A straightforward question: how do you tell which institution is which? Easy enough, you may think. Every institution has a unique name. Ah – would that it were so! Institutions change names surprisingly often, to reflect regional changes, aspirations, mergers, changes in status, or marketing whims. While this is all fun and games for some, it can cause endless trouble for a wonk looking to collate a time series.
In their ineffable wisdom, the university and college bits of the four devolved governments got their heads together as the UK Registry of Learning Providers and allocated every institution they knew about a Provider Reference Number (UKPRN). This is similar, but different to the DfE Edubase which covers the compulsory sector, FE and HE in England and Wales, and to a whole bunch of other identifiers like URNs, Independent Schools Council Number…
But UKPRN is the primary identifier used in HE. Or it should be. And no matter how the name of an institution changes, the number remains the same.
HESA also uses INSTIDs, for internal reasons best known to itself. But every INSTID maps to one, and only one, UKPRN – and HESA nicely demonstrates how not even a merger of institutions can disrupt the strength and smoothness of this system. HESA publishes UKPRNs with its datasets too. Well played, HESA.

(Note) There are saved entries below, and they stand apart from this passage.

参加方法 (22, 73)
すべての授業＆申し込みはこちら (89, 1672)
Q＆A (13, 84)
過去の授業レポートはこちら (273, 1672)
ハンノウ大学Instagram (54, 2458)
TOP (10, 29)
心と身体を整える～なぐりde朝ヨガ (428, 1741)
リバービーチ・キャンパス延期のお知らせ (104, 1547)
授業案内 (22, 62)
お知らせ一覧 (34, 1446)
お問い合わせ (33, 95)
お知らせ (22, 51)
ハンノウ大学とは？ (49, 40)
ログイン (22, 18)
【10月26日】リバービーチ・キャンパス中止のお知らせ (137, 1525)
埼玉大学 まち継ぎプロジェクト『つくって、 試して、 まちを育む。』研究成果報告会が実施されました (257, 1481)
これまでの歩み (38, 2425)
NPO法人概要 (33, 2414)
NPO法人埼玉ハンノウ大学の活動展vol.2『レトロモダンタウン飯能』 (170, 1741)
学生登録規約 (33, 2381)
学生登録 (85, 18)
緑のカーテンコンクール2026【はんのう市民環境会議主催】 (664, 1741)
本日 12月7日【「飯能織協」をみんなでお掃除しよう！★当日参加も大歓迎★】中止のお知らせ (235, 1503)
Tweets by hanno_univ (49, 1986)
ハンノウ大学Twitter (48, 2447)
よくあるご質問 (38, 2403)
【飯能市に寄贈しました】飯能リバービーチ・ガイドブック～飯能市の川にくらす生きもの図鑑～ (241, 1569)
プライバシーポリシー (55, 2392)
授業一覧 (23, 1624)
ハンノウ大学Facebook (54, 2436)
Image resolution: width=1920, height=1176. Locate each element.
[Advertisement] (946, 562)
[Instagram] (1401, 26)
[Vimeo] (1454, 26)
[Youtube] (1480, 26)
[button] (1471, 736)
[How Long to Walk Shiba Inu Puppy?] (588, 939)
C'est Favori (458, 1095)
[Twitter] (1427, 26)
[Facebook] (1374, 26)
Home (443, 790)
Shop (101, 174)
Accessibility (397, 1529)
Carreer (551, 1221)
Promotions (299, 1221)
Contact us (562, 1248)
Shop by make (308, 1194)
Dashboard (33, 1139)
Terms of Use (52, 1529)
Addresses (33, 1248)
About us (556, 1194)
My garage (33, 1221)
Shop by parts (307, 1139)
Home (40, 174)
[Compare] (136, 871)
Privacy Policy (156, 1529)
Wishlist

If you want to be King Wonk this (on data.ac.uk – kudos to Chris Gutteridge for some sterling data-wonk work) is the dataset you’ll be wanting to map everything else to. It includes, alongside the UKPRN, a bunch of other information about mission groups, map coordinates, Wikipedia pages. Because the UKPRN is the common identifier, you could map data from say HESA or HEFCE to the codes and be able quickly to sort things by mission group or whatever else you fancy.
This is possible because when HEFCE and HESA publish anything that involves a list of institutions and data, they publish it as a spreadsheet or .csv file and use UKPRNs to identify institutions.
QAA also uses UKPRNs as identifiers within the database that serves the pages with institutional reports on – look at the end of the web address (URL) from each institutional page. But because QAA doesn’t publish this information as a .csv, you have to get into screen scraping to get information into a form you can play with. Seriously, QAA – give us a spreadsheet.
Unistats is too cool for school. It does use UKPRNs and offers its data up as XML and a documented API. For those of us who don’t speak nerd, that means that you can talk to their datasets from within your computer program over the internet. This offers amazing possibilities if you can code, but you haven’t learnt to code and you probably never will.
UCAS has always used its own special institutional codes which are not UKPRNs for reasons lost in the mist of time. It does offer .csv downloads now, after a long time offering only .pdfs (which were completely useless) – but they don’t map these to UKPRNs even though this would be trivial. If you need to, you can do it via data.ac.uk, but it’s just more hassle that you don’t want.
And then we come to gov.uk which published the TEF eligibility list as a pdf with no identifiers at all. Slow handclap, gov.uk. We wrote about that in more depth here.
In conclusion, if you are publishing something that is a list of institutions, or you are developing something that you might one day publish that is a list of institutions: include the UKPRN. And do not, on any account, publish it as a pdf.